A number of newspapers and TV stations reported over the weekend that German Chancellor Gerhard Schröder is considering spending billions of euros on an education and research package aimed at jumpstarting the lagging economy. But to finance the program, the government would have to abandon its course of fiscal austerity.

Responding to the uproar on Monday, Economics Minister Wolfgang Clement and Finance Minister Hans Eichel said the government would continue to go the course with its fiscal consolidation and reform policies. Eichel said the reports were "fundamentally false," adding Schröder had already announced the government's program last autumn and that it would be funded through previously slated subsidy cuts.

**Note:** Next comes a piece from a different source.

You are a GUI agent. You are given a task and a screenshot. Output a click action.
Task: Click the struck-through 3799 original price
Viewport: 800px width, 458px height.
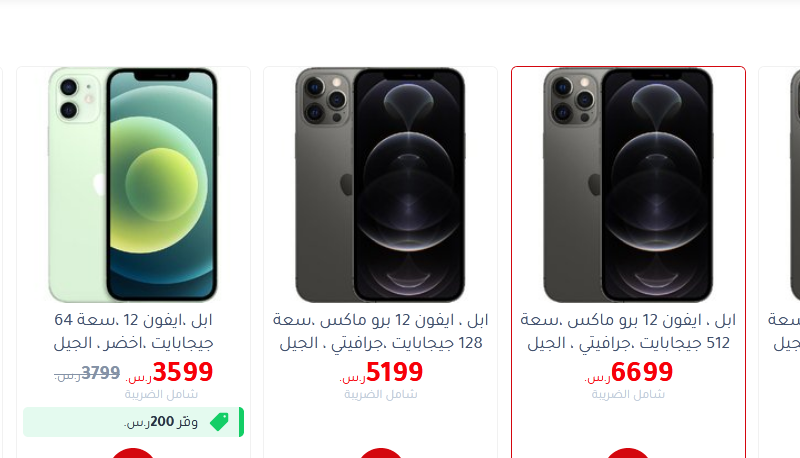click(87, 373)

Government spokesman Bela Anda also denied the government was planning to conduct a U-turn on its fiscal policies, but reiterated that there "can't be any lasting growth without consolidation, but also that there can't be any successful consolidation without growth."

Shrinking growth, labor market

On Friday, the government sank its economic growth forecast from 1.7 percent to 1.5 for the year, and said that the number of unemployed would only drop by about 20,000 and the number of working Germans would actually drop by 80,000 from the previous year.

The latest wave of negative statistics helped sparked the discussion that Berlin would be willing to abandon its fiscal discipline in order to get the economy back on track.

"We're going to discuss the financing possibilities," Katrin Göring-Eckardt, the parliamentary group leader for the Green Party told Reuters. With the scope of the expected budget gap, "it won't be possible to make up for it with further cuts and savings to the budget." Göring-Eckardt said that although the government was not planning a fundamental change to its policy, it is in a "very, very difficult situation with its budget policy." The question, she said, was how the government could continue with its consolidation course while at the same time remaining politically viable.

Opposition: Schröder's 'Banana Republic'

The mixed signals coming out of the Chancellery and government ministries in Berlin sent opposition politicians onto the offensive on Monday.

Friedrich Merz, deputy parliamentary group leader for the conservative Christian Democratic Union accused the government of running a "banana republic." Germany currently has the greatest deficit in its history and the highest level of unemployment, Merz said, before going on to accuse Schröder's government of allowing high deficits and "giving away the savings accounts of our children to plunderers."

CDU chief Angela Merkel also called on Schröder to issue a "clear position this week" on the future of the government's budget and economic policy.